EM-Qualifikation Russland-Belgien: echter Test für die Roten Teufel

In Sankt Petersburg wird sich am Samstagabend zeigen, ob Belgien gegen Russland gewinnen und den ersten Platz in seiner Gruppe absichern kann. „Wir brauchen diese Art von Wettkämpfen“, sagte Bundestrainer Roberto Martinez am Freitag auf der Pressekonferenz. Am Stadion dürfte der Ausgang des Spiels jedenfalls nicht liegen.
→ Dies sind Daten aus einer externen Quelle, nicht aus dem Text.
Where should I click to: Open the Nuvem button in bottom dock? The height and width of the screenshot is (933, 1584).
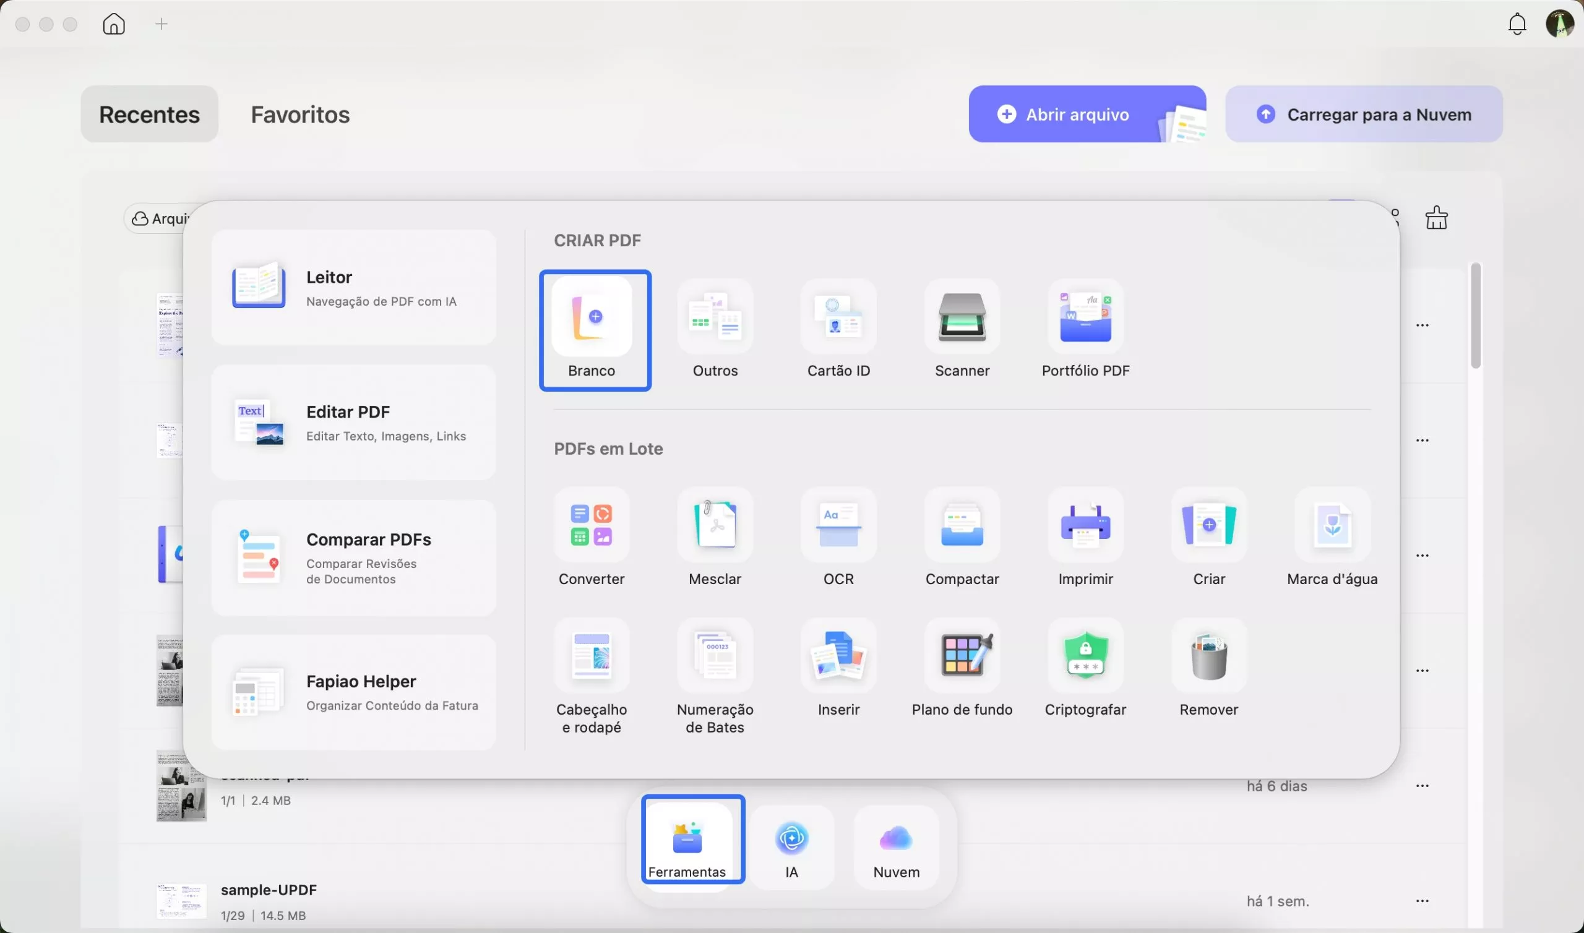click(x=896, y=848)
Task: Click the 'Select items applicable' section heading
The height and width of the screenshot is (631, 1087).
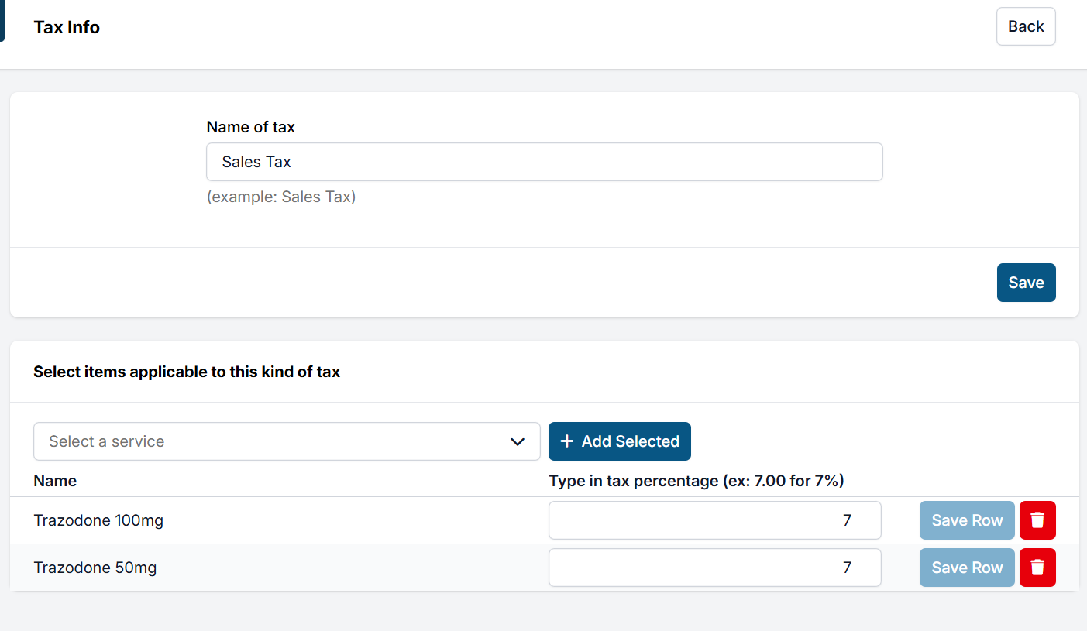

Denn in Sankt Petersburg wurden die Belgier 2018 zwar im Halbfinale von Frankreich geschlagen, aber sie siegten auch über England und erreichten erstmals bei einer Fußballweltmeisterschaft einen Podiumplatz.

„Russland ist als Team gereift und der perfekte Test für die belgische Nationalelf bei einem Auswärtsspiel, in einem vollen Stadion und einem Gruppensieg, den es abzusichern gilt“, sagte Martinez vor dem Abflug nach Sankt Petersburg. 

Neue Defensive austesten

Die Begegnung wird insbesondere die Verteidigung auf die Probe stellen: Thomas Meunier, Vincent Kompany und Jan Vertonghen sind verletzt. Der Nationaltrainer wird ein neues defensives Team testen müssen.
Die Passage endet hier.